Tja, daar worden nog steeds veel studies aan gewijd. Belangrijk is dat je eerst nagaat hoe lang je je bekkenbodemspieren kunt aanspannen. Vier, vijf, zes tellen? Dan heeft het geen zin om met drie tellen aanspannen en loslaten te beginnen, maar ga je proberen met het aantal tellen dat je het nu kunt. Maar, als je nu vier tellen kunt vasthouden dan ga je dit nu eerst doen: 4 tellen aanspannen en dan 4 tellen loslaten. Dat doe je 10 keer achter elkaar. Dan een rust en opnieuw 10 keer zo’n zelfde serie en daarna nog één.

In totaal dus 3 x 10 aanspanningen met voldoende ontspanning er tussen door.

Dit moet je nu minimaal drie keer per week doen. Als je wilt vaker, maar dit is het absolute minimum.

Als de 4 tellen je goed afgaan, dan ga je het opvoeren naar 5 tot je uiteindelijk in staat bent om dit 10 tellen vast te houden en weer goed los te laten.
Op deze manier train je vooral je langzame vezels in je spieren (de marathonlopers)

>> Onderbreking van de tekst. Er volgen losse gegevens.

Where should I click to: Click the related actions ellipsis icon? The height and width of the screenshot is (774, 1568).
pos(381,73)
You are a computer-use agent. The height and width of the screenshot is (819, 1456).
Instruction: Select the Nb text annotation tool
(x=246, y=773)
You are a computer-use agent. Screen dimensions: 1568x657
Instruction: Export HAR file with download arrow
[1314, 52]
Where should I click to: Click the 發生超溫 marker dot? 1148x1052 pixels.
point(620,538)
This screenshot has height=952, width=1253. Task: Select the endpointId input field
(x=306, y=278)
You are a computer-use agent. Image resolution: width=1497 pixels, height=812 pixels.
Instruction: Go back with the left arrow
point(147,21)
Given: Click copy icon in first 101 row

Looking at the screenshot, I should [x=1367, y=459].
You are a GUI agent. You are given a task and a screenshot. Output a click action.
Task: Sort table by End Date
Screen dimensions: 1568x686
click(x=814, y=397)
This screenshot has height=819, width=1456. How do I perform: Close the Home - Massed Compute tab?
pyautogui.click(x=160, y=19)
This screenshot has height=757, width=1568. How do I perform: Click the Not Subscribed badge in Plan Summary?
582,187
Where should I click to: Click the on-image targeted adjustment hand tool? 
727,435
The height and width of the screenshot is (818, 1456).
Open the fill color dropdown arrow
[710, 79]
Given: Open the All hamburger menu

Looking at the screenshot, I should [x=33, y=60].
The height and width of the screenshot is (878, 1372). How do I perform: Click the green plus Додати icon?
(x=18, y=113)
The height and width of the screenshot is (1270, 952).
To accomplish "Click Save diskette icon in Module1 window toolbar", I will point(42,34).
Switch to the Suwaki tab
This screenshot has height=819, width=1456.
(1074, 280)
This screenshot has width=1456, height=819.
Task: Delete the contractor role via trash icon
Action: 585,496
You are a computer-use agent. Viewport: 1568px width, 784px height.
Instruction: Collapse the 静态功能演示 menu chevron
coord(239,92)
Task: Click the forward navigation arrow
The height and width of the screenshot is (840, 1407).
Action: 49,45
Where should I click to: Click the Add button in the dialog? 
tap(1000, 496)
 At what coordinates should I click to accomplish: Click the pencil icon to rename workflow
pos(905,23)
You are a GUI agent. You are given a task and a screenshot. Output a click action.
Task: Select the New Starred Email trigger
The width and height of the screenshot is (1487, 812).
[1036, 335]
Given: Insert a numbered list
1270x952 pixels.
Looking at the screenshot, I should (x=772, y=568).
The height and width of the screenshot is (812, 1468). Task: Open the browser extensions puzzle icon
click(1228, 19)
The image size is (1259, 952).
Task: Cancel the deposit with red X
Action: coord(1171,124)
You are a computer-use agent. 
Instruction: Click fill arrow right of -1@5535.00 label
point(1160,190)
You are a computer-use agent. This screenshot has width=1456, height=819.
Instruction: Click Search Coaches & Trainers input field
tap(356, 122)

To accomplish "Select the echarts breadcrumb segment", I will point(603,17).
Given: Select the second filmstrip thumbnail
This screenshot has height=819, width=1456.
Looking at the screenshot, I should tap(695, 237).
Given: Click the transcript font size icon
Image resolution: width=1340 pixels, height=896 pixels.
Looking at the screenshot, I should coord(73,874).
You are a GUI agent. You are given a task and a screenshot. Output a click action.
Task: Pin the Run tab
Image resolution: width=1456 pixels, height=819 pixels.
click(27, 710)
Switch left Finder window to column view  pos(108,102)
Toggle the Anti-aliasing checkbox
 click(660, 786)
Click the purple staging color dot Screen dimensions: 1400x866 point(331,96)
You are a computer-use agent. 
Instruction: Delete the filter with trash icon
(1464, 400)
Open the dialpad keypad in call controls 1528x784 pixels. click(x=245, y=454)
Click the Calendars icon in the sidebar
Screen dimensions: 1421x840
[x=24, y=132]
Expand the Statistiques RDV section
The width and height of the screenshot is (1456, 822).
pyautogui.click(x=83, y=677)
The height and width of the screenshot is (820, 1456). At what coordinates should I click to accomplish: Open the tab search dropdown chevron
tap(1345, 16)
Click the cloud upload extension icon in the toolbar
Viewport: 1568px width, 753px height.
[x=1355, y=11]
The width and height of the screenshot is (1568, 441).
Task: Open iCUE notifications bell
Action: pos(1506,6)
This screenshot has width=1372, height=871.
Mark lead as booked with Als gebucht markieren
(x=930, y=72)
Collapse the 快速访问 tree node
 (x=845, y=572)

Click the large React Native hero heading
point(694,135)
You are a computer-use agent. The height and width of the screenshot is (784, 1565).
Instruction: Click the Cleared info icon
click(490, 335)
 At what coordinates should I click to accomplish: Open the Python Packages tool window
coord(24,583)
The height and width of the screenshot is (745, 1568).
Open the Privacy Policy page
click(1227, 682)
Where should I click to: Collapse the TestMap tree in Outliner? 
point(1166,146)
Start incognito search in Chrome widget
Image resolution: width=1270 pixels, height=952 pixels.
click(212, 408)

De snelle vezels in je spieren heb je ook nodig (de zogenaamde sprinters). Deze vezels kun je kort en nog sterker aanspannen maar we proberen dat vooral te doen als je je langzame vezels al hebt aangespannen. Dus: eerst zo goed mogelijk aanspannen en dan proberen er nog een piekje bovenop aan te spannen. We noemen dat ook wel de ‘hanenbalk-oefening’. Als je de oefening visualiseert zou je het volgende kunnen indenken:
Je spant je bekkenbodem aan tot je helemaal boven bent (liftoefening) en dan ga je op de zoldervloer proberen je hanenbalken aan het plafond aan te tikken. Op de app bekkenbodem zul je bij de audio ook zien dat deze oefening is opgenomen. Het is dan een korte maar hele sterke aanspanning

 

2. het gebruik van ons gereedschap.
We snappen dat we een hamer moeten gebruiken om een spijker in de muur te krijgen en zo moet je ook denken over je bekkenbodemspieren. Als je sterke spieren hebt, maar je gebruikt ze niet, waarom zou het dan zomaar werken?

Kortom: bij hoesten en al die andere momenten dat de druk in je buik hoger wordt en je kans hebt om urine te verliezen om je verzakking te verergeren is het dus de kunst om je bekkenbodemspieren voor te leren spannen op het juiste moment.

Het leren timen van een goed optimale aanspanning op het juiste moment vraagt training en stug volhouden, ook al lukt dat niet direct. Bedenk dat als je iets moet optillen er altijd een moment zit van maximale druk. Die maximale druk is het moment dat je iets van stilstand in beweging moet krijgen. En als het je niet lukt…….. ga dan naar die bekkenfysiotherapeut bij jou in de buurt. Die kan je vast goed op weg helpen!